Wiener first made his potential candidacy for Congress known in 2023, though he pledged at the time to wait for Pelosi's retirement.

Knight notes that Wiener declined to answer most questions about Pelosi, who he has long expressed respect for, and would not say whether he had already spoken to her personally about his decision to announce. Also, he would not comment on whether the 85-year-old Pelosi is too old for another run.

We already learned last week that Wiener was likely making such a move — and maybe even leaked the news himself to the SF Standard in order to give Pelosi fair warning.
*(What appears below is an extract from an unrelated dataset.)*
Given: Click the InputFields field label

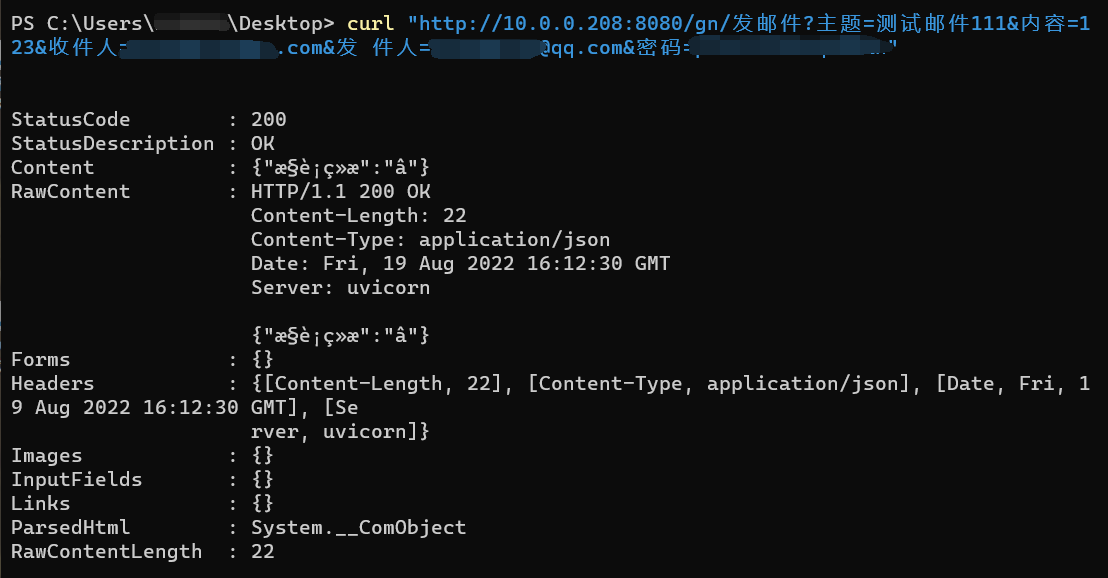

The headline over the weekend from a columnist at the LA Times was "Is Pelosi Getting Bidened?", with Anita Chabria writing that Wiener's decision not to wait his turn any longer had "shocked even those deep in the dog-eat-dog world of S.F. politics" — given the irony that Pelosi, just a year ago, had been instrumental in getting Joe Biden to step aside due to his own age.

But it actually doesn't seem so shocking. And given Wiener's extended wait to make his first Washington run, and Pelosi's apparent intention to keep us guessing until after this November's election — her spokespeople insist she's fully focused for the moment on getting Prop 50 passed — it's hard to blame him.

"He deferred and demurred a long, long time, and I think it got to the point where that was no longer politically sustainable," says SF political consultant Erica Jaye, speaking to the Times.

The major motivating factor here, according to last week's report, is the newly announced candidacy of 39-year-old Saikat Chakrabarti — a former chief of staff to Alexandria Ocasio-Cortez who could potentially paint himself as being cut from the same cloth as popular Democratic Socialist candidate for NYC mayor Zohran Mamdani.

Wiener has come out of the gate positioning himself as far more deeply tied to local politics and committed to San Francisco as a place — given that Chakrabarti moved here for a tech job and, as Wiener puts it to the Times, "He has so little connection to San Francisco and really never did anything in San Francisco before he started running for Congress. He's trying to buy the seat."

And, as Wiener tells the Chronicle, regarding his own experience, "It’s not just enough to break glass. You have know how to get it done. And work with people you don’t always agree with. You have to challenge the establishment."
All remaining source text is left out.